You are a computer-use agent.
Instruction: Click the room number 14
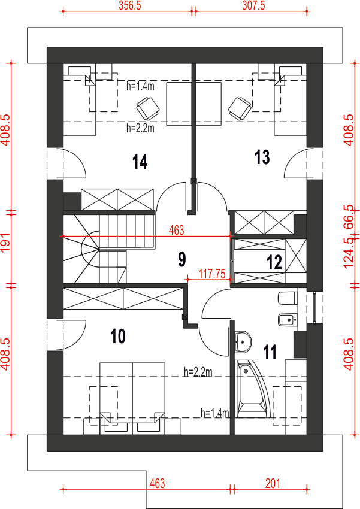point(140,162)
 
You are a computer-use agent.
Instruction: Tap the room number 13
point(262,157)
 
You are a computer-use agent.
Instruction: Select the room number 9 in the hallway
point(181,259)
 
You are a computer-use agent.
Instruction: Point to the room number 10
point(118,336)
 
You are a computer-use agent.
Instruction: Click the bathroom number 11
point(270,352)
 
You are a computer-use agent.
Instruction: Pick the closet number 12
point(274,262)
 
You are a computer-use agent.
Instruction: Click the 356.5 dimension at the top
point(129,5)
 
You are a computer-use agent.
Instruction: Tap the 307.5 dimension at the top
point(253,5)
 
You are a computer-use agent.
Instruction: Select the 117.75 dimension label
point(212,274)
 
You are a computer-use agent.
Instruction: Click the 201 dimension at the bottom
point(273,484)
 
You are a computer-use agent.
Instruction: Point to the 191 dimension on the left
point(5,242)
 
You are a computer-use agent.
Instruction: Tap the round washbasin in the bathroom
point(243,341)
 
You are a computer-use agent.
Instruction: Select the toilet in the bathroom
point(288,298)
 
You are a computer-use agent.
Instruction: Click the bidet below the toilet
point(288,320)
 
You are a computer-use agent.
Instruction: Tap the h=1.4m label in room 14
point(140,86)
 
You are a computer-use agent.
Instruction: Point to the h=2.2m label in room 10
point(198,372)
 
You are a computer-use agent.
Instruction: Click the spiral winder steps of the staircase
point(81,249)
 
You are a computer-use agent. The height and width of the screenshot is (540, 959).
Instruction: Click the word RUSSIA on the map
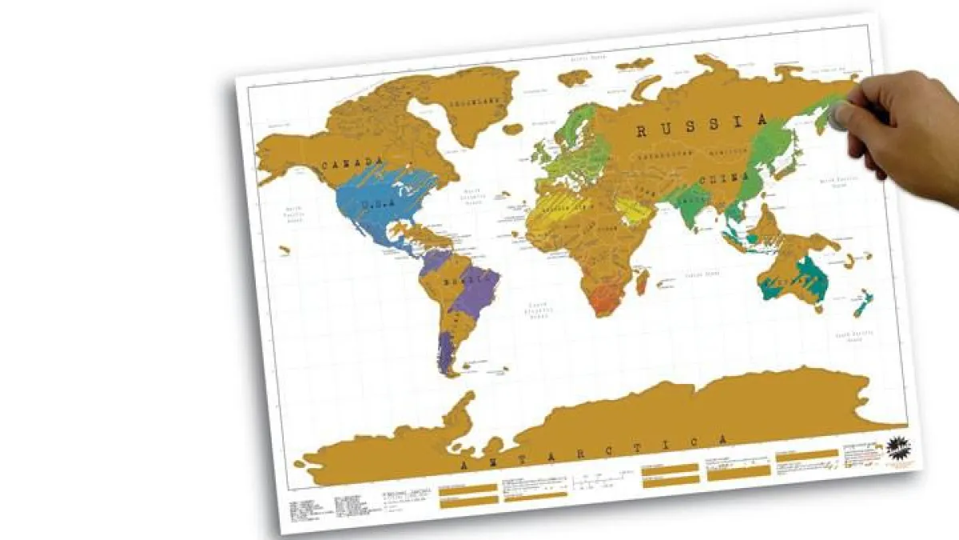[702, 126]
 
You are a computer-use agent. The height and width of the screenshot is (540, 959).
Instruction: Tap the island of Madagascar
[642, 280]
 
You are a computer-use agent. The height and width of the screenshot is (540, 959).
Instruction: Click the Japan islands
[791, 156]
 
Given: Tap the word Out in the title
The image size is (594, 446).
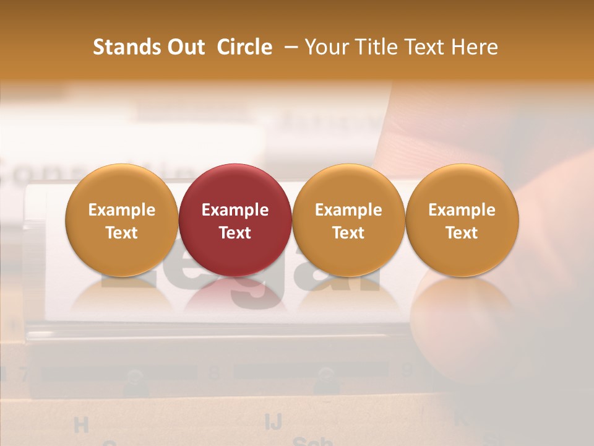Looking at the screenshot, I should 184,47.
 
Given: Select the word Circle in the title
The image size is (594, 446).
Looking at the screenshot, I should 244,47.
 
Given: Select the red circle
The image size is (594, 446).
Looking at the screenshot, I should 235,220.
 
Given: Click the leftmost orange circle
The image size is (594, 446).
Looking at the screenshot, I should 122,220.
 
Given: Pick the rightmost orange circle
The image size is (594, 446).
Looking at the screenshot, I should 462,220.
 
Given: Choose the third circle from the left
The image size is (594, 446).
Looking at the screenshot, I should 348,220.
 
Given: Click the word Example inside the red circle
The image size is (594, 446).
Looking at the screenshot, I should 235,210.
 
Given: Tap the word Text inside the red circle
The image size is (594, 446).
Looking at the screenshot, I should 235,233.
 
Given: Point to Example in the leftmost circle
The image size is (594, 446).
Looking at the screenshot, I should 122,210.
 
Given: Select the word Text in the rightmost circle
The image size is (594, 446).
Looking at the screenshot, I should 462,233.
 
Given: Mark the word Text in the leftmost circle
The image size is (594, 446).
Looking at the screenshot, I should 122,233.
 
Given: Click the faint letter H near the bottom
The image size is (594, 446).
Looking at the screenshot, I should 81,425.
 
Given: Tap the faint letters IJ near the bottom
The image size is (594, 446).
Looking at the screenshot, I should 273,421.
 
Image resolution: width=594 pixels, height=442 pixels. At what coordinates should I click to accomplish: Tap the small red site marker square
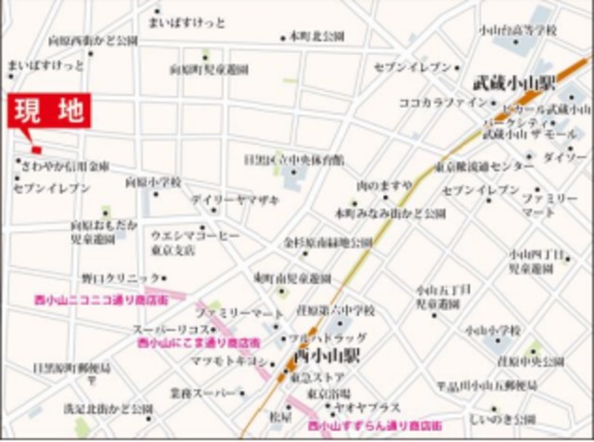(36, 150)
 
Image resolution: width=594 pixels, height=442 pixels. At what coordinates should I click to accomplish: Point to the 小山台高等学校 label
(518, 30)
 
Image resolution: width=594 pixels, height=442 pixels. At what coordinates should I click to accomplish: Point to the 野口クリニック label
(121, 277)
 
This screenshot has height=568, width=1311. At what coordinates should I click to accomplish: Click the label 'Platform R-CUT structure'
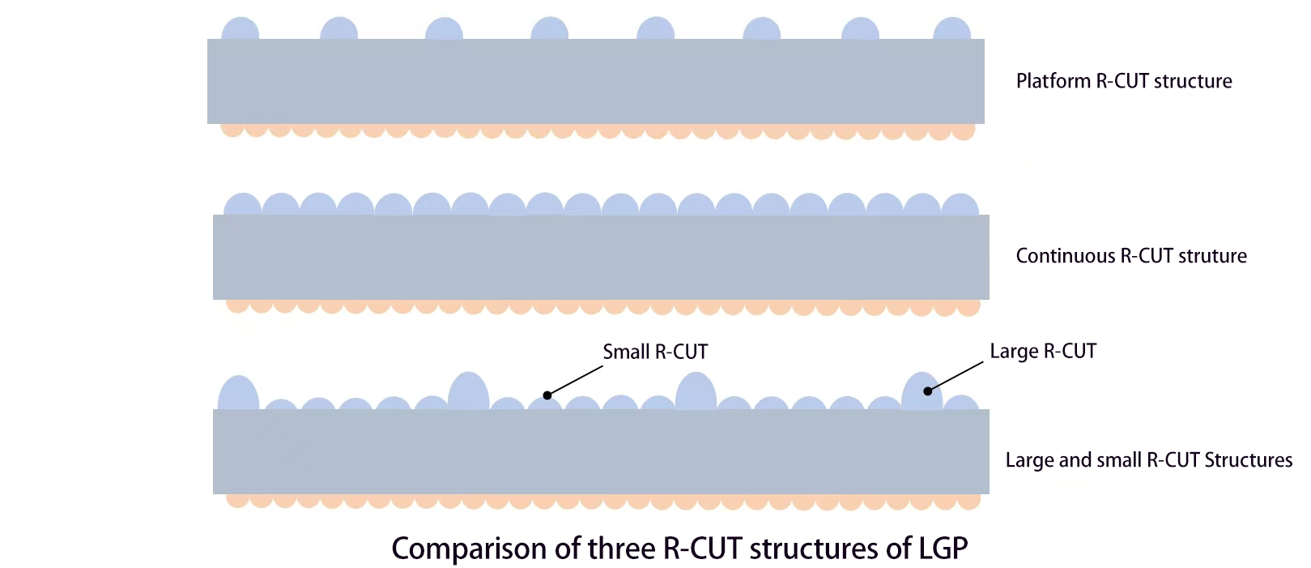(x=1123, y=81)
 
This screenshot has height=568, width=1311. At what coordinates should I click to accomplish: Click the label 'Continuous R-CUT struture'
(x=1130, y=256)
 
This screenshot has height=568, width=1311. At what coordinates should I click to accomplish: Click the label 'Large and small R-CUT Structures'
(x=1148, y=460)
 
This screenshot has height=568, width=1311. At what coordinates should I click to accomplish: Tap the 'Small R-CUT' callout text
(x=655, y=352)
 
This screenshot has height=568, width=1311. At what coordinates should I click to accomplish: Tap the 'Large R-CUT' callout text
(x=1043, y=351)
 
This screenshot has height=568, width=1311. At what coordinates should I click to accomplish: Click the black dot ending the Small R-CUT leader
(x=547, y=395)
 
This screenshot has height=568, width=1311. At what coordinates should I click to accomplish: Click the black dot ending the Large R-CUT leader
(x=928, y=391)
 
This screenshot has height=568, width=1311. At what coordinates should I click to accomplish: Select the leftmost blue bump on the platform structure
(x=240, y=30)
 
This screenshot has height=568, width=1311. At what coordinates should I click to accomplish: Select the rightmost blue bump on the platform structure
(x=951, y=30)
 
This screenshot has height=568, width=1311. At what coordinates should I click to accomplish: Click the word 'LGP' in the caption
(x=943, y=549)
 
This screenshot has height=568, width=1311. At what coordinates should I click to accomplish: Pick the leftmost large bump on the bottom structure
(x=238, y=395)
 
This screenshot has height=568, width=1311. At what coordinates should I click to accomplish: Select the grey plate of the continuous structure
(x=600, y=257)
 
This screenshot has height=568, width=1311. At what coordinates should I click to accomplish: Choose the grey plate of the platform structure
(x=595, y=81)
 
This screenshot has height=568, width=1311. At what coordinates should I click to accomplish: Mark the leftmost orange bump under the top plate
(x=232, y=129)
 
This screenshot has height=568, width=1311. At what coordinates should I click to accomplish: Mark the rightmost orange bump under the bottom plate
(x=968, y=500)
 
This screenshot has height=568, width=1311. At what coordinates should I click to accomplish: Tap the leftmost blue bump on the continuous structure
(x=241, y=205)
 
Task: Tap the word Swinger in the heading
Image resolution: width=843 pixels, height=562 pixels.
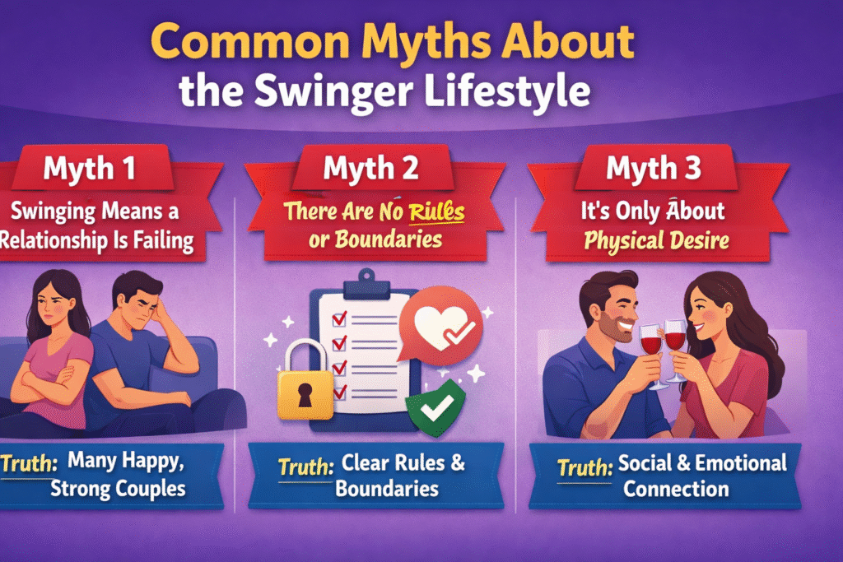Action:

=== Exercise details ===
Starting at the line that has "Task: Tap the word Swinger in the heading" and ending with the last of the entries, write those lines out again with "heading" changed to "title" and nothing else altered. Leave the pictures out.

=== Exercise output ===
Task: Tap the word Swinger in the title
Image resolution: width=843 pixels, height=562 pixels.
Action:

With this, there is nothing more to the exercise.